** The problem **
Line by line, count where the string "computer" appears in the listing, then give the number of such lines alone.

** Exercise input **

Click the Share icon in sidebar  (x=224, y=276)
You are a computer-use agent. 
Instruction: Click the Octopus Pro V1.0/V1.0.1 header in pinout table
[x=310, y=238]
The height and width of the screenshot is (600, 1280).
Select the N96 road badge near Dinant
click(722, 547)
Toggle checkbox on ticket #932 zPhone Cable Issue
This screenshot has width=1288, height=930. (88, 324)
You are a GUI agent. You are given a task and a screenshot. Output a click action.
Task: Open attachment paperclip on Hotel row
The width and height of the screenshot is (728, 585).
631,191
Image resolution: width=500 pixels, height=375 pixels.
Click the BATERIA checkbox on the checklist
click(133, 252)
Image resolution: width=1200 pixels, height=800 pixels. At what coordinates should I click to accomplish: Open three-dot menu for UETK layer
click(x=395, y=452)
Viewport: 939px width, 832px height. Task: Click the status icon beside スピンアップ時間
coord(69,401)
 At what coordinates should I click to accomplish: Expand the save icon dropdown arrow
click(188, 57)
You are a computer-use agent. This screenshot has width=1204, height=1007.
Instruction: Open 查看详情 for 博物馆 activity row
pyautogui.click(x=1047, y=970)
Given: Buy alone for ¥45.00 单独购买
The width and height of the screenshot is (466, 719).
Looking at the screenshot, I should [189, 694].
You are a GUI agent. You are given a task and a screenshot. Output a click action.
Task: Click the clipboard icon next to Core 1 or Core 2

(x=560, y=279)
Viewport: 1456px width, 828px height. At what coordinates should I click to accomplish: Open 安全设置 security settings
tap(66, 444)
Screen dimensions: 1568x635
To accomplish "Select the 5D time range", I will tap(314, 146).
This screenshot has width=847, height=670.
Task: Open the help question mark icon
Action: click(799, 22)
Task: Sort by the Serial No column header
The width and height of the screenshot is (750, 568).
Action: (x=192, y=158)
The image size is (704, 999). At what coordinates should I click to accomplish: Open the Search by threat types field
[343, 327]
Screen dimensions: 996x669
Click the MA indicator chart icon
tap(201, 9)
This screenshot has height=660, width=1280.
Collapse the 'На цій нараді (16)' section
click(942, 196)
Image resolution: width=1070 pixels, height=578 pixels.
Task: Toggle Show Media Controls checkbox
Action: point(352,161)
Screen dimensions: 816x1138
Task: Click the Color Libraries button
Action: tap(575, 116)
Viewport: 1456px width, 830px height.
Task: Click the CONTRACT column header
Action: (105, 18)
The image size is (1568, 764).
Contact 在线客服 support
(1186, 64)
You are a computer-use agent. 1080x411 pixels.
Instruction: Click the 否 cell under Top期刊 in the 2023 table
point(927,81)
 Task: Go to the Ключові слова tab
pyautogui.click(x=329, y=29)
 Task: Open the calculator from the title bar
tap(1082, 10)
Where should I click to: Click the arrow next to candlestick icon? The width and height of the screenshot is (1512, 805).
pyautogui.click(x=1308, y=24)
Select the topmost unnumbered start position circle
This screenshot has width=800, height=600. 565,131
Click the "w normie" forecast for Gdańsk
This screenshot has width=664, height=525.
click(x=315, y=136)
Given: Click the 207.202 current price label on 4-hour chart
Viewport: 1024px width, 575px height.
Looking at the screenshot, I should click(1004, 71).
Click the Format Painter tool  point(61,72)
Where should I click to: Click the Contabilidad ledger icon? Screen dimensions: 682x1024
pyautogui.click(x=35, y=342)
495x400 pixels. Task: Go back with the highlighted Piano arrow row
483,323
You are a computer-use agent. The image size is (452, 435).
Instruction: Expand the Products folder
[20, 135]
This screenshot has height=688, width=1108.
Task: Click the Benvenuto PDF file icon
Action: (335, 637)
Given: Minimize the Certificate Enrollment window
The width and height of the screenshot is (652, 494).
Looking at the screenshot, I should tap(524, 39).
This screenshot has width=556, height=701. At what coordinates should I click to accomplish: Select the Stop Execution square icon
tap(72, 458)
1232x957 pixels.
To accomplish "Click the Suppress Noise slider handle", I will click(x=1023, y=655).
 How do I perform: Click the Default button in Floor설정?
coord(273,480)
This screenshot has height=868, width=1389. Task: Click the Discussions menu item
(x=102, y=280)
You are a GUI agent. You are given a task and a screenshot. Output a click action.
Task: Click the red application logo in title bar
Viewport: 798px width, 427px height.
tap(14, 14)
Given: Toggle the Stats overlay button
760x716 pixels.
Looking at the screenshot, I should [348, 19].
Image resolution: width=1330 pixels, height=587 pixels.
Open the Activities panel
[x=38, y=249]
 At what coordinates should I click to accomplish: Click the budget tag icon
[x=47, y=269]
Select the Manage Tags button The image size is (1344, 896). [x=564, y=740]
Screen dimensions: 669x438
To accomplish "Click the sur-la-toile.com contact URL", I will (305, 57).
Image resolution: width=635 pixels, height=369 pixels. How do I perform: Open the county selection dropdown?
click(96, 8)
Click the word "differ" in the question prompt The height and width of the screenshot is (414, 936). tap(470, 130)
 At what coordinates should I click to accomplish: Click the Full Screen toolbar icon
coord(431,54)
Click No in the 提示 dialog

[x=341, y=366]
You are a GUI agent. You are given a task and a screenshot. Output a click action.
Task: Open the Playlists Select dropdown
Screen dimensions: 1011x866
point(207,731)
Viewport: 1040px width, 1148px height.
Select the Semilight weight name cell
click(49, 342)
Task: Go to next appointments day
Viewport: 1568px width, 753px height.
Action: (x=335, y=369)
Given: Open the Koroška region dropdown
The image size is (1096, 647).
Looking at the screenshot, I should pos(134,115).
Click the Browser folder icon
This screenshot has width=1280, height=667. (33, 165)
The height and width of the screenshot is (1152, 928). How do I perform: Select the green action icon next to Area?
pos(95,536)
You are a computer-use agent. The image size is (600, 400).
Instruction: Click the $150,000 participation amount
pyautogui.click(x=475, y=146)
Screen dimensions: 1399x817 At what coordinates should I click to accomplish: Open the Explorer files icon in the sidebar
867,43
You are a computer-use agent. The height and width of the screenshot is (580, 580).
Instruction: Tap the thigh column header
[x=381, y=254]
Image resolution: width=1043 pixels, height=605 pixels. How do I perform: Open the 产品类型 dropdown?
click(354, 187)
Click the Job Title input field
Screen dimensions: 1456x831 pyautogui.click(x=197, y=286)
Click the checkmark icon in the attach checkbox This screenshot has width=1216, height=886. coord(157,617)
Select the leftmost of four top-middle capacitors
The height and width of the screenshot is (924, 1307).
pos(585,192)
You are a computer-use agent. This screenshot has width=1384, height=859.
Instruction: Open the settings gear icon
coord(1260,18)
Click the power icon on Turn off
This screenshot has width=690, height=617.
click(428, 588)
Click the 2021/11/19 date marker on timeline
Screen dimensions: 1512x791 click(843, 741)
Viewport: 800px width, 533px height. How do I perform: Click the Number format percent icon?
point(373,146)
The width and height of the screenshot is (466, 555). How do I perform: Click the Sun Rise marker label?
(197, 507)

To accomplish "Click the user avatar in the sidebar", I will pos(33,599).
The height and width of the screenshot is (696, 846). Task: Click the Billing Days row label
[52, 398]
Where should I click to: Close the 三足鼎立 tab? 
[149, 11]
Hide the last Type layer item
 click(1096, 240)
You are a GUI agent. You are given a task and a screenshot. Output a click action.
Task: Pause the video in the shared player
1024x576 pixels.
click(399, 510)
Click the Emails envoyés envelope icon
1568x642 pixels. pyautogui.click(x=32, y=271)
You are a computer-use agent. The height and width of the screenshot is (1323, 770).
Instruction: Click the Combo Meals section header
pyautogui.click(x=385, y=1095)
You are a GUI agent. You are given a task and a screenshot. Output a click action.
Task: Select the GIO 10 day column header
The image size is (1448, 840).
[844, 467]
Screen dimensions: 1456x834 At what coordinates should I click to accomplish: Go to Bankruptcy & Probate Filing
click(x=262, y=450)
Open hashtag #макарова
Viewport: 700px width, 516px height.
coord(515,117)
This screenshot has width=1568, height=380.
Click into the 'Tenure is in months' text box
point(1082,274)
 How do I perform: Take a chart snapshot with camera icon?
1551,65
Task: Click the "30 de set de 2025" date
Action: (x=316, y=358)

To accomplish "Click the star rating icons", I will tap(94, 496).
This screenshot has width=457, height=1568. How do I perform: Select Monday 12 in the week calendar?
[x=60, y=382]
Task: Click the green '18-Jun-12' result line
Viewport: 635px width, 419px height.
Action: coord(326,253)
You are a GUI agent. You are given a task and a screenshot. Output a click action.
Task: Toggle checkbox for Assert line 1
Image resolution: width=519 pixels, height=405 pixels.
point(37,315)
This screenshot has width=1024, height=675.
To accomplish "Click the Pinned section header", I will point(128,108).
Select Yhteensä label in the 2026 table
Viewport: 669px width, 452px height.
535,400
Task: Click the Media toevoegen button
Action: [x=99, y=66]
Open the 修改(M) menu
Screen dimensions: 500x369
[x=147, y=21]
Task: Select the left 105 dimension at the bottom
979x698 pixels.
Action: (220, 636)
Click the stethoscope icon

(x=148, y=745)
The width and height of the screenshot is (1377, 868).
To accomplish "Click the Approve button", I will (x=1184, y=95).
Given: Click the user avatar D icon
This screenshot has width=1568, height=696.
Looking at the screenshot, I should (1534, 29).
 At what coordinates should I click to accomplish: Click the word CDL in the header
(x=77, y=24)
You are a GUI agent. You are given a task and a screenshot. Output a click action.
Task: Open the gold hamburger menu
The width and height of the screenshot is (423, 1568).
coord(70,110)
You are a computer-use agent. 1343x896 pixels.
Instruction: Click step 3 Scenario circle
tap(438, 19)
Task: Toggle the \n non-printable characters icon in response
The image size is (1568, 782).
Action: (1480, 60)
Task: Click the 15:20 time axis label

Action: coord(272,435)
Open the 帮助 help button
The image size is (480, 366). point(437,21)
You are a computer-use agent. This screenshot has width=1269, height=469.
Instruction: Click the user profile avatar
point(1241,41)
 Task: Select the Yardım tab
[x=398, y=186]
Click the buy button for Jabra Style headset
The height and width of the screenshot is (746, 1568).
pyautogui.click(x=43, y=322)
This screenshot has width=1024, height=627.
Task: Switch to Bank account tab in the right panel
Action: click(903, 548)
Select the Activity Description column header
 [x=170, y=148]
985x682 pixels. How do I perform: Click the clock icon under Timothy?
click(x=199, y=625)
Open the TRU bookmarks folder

** Task output **
10